§ GOAL
Can you reproduce every line of the material below word for word, leaving the pictures out?

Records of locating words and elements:
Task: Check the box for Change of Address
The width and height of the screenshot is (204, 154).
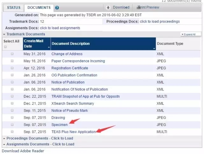Action: (x=12, y=54)
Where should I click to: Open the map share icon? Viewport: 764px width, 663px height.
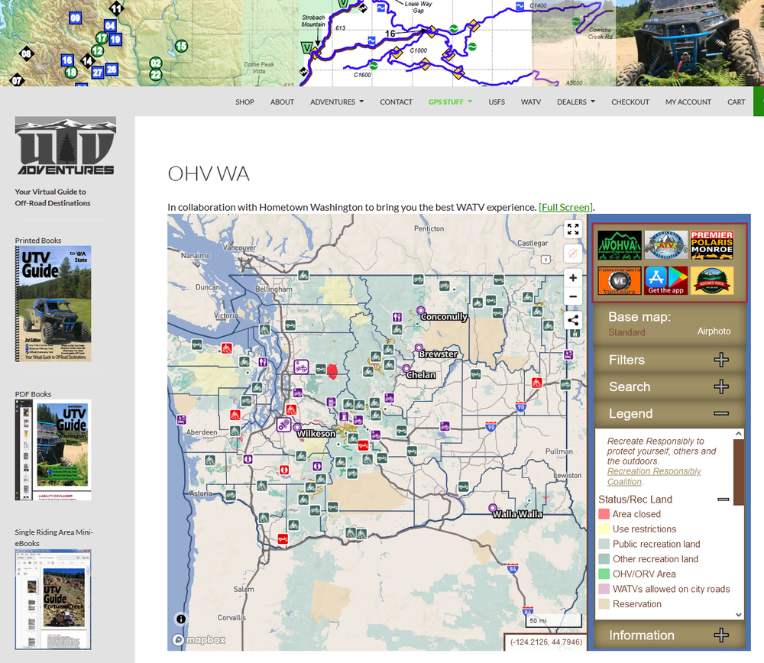pyautogui.click(x=573, y=320)
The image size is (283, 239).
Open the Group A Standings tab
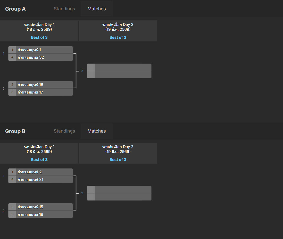point(64,9)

§ EXPECTED ANSWER
Task: Check the box for Change of Address
The width and height of the screenshot is (204, 154).
Action: (x=12, y=54)
Where should I click to: Open the map share icon? Viewport: 764px width, 663px height.
pyautogui.click(x=573, y=320)
The image size is (283, 239).
Open the Group A Standings tab
point(64,9)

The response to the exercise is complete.